The region of Sonoma was originally the home of Native American Coast Miwok tribes as well as the Pomo people and Wintuns. Many of the Native Americans still remain, even after seven changes in government since the Spanish first explored and took over the region (see Sonoma County for governments.) The town of Sonoma began with the foundation of Mission San Francisco Solano in 1823 by Father Jose Altimira of the Franciscan Order. This mission was the farthest north of all 21 California missions, and was connected to the others by the Camino Real (Royal Road).
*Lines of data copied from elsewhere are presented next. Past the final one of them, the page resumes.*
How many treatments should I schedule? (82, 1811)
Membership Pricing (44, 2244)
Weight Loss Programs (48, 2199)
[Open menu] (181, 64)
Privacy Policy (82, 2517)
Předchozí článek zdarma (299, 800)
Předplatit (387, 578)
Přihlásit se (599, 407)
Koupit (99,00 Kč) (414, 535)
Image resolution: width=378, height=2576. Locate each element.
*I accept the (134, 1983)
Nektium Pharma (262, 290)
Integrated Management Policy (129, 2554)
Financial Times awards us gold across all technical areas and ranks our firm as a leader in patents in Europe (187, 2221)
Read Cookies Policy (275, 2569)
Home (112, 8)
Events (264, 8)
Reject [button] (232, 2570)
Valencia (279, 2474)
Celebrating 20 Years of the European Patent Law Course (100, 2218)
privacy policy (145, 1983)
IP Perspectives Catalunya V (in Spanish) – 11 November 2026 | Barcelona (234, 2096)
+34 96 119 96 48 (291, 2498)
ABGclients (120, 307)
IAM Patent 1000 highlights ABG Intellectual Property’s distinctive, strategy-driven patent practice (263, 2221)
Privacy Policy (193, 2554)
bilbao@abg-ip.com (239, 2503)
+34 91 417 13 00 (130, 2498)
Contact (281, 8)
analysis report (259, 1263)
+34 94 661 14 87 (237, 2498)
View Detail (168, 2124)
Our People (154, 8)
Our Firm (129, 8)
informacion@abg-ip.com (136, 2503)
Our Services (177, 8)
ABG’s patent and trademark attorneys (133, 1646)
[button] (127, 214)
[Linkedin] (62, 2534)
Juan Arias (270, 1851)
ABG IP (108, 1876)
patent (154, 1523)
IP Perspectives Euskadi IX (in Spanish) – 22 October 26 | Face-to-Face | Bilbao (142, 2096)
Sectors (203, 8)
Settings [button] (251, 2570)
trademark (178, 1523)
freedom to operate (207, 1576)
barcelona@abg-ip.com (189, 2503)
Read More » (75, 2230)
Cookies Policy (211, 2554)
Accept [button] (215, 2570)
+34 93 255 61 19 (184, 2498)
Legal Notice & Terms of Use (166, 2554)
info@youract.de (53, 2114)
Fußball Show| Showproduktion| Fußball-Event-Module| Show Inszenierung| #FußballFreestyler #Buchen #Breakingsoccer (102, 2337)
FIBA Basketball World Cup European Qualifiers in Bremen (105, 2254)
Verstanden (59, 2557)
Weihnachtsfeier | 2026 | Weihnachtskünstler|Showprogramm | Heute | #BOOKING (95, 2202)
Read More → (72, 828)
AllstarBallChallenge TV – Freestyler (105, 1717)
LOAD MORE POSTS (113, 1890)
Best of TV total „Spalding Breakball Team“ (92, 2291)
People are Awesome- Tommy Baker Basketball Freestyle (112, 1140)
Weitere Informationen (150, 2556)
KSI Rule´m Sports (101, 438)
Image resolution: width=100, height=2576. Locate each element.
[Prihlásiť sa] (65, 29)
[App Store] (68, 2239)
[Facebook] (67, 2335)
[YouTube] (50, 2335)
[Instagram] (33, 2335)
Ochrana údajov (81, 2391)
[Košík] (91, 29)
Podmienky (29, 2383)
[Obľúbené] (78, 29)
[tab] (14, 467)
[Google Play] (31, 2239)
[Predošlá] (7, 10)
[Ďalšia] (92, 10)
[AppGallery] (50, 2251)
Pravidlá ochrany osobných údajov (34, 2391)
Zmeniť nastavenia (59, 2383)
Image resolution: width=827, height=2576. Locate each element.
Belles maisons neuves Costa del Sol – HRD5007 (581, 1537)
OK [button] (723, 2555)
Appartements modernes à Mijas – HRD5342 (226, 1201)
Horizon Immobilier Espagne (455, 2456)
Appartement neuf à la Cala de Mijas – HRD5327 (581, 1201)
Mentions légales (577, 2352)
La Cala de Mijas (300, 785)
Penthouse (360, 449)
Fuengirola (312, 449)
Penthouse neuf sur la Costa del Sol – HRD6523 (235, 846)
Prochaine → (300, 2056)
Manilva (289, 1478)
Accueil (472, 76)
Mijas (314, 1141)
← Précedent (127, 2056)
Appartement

Mission San Francisco Solano was the last of the California missions to be established, and the only one founded after Mexico’s independence from Spain.
Sonoma is known as the birthplace of American California, for it was in this town plaza that the Bear Flag Revolt took place and a Bear Flag was first raised on June 14, 1846. The rebelling men claimed to act on the orders of Col. John C. Fremont proclaiming independence from Mexican rule and a free country called the California Republic here. Sonoma served as the capital of the short-lived California Republic until the United States Stars and Stripes flag was raised during the Mexican-American war. General Vallejo was imprisoned during the Bear Flag Revolt of 1846, and he later transferred his allegiance to the U.S. and endorsed California statehood (1850). With his amassed land holdings, Vallejo guided the development of the town of Sonoma. He was one of the most powerful residents in the town’s history, dividing up the lands into large ranches for friends and family.
Sonoma is also considered the birthplace of wine-making in California, dating back to the original vineyards of Mission San Francisco Solano, then improvements made by Agoston Haraszthy, the father of California viticulture and credited with introduction of the Zinfandel/Primitivo grape varietal. The Valley of the Moon Vintage Festival takes place late each September, and is California’s oldest celebration of its winemaking heritage.
The principal watercourse in the town is Sonoma Creek, which flows in a southerly direction to discharge ultimately to the Napa Sonoma Marsh; Arroyo Seco Creek is a tributary to Schell Creek with a confluence in the eastern portion of the town. The active Rodgers Fault lies to the west of Sonoma Creek; however, risk of major damage is mitigated by the fact that most of the soils beneath the city consist of a slight alluvial terrace underlain by strongly cemented sedimentary and volcanic rock. To the immediate south, west and east are deeper rich, alluvial soils that support valuable agricultural cultivation. The mountain block to the north rises to 1,200 feet and provides an important scenic backdrop, around whose views the city’s original streetscape was carefully laid out.